Why the world looks away
It’s tempting to blame the usual suspects—China’s veto, Russia’s obstruction, ASEAN’s paralysis. But the truth is more uncomfortable: the world has grown tired of Myanmar. The coup is four years old. The crisis is static. There are newer wars in Ukraine and Gaza. There are bigger threats from climate change and AI. Myanmar has become a background noise.
But background noise doesn’t bury 153 children. Bombs do. And those bombs are being dropped with impunity because no one is willing to pay the price to stop them.
'We are witnessing the slow-motion slaughter of a nation. And we are all complicit in our inaction.'
The UN report is a document of shame—not just for the junta, but for every country that has chosen silence over action. The United States has imposed sanctions, but they are porous. The UK has condemned the violence, but has no leverage. The EU has offered humanitarian aid, but that treats the symptom, not the disease.
The disease is a military junta that believes it can kill its way to legitimacy. And until that belief is shattered by consequences—real consequences, like asset seizures, travel bans on all senior officers, and a coordinated arms embargo—the children will keep dying.
A verdict and a question
I have covered wars and atrocities for fifteen years. I have seen bodies in refugee camps and mass graves. But the numbers in this report haunt me because they are so specific. 153. That is not an estimate. That is a count. Someone counted the dead children.

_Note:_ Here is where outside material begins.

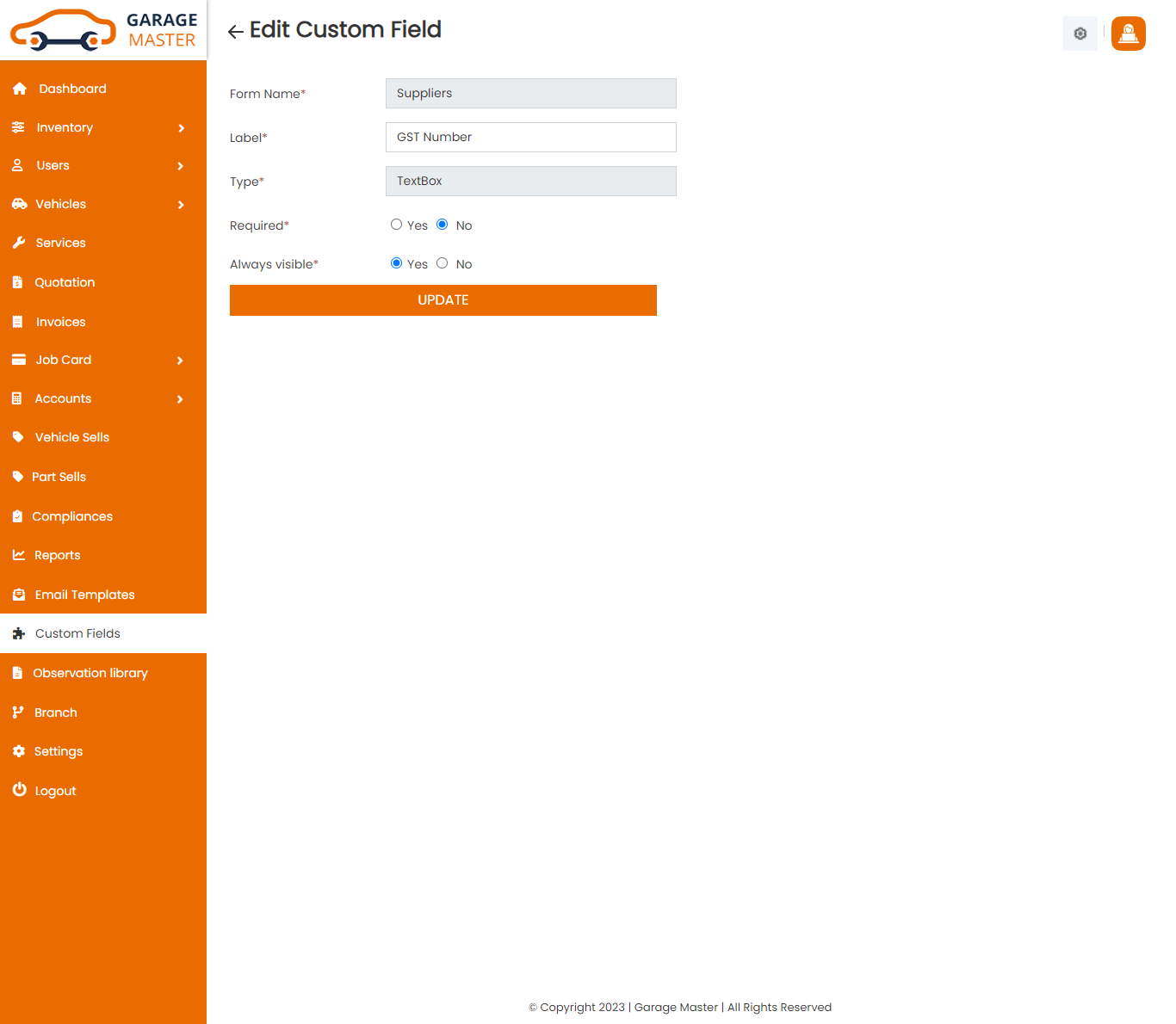
Task: Select No for Always visible
Action: (443, 263)
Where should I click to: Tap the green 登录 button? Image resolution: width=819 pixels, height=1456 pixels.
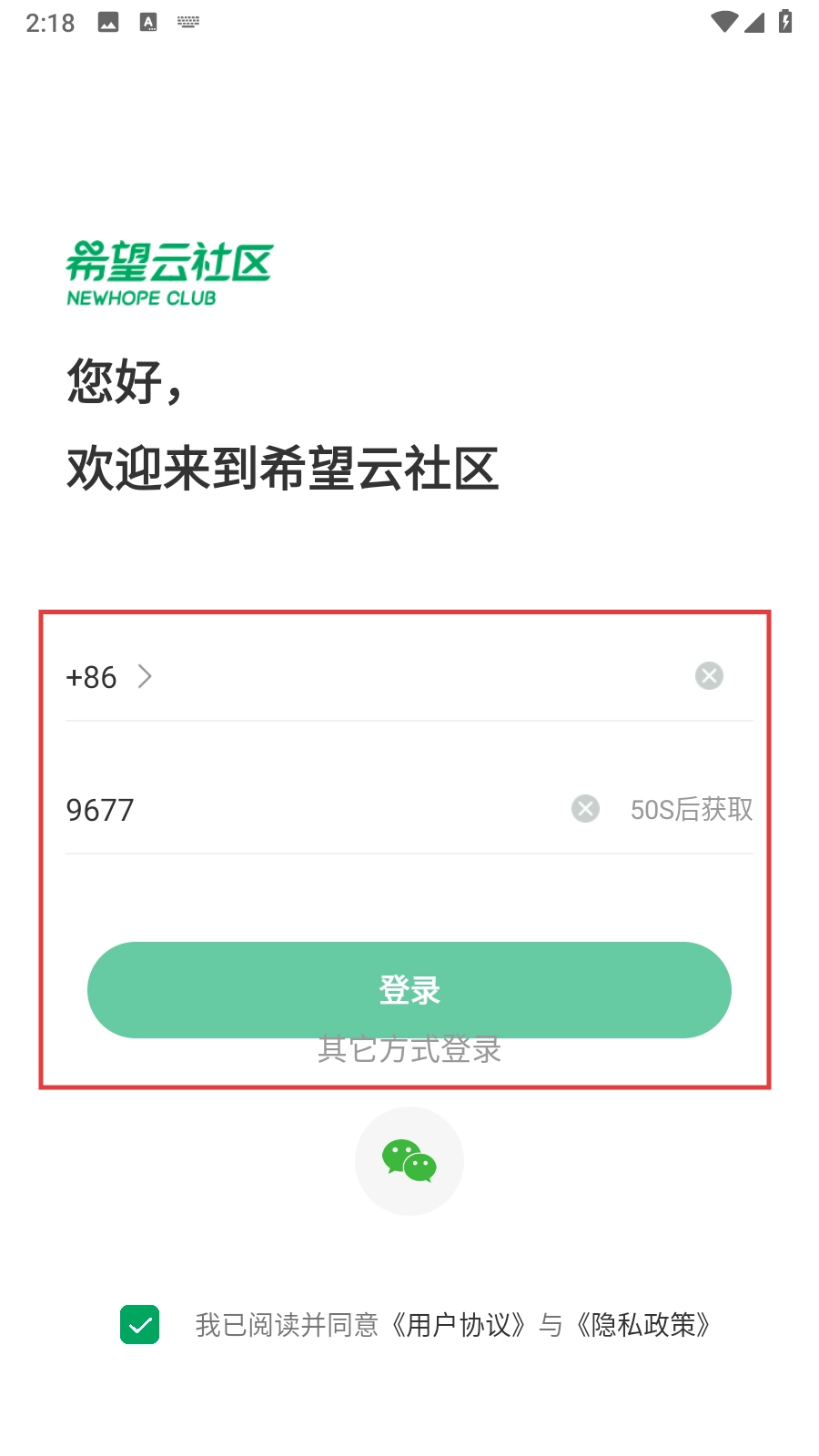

The question I end with is not for the generals. They have already answered with their bombs. The question is for us: How many more reports will it take before we act? 700 dead. 1,000 dead. 10,000 dead. At what number does our conscience finally break?
The children of Myanmar are not statistics. They are not bargaining chips. They are not the price of stability. They are dead because we let them be. And that is a truth no UN report can soften.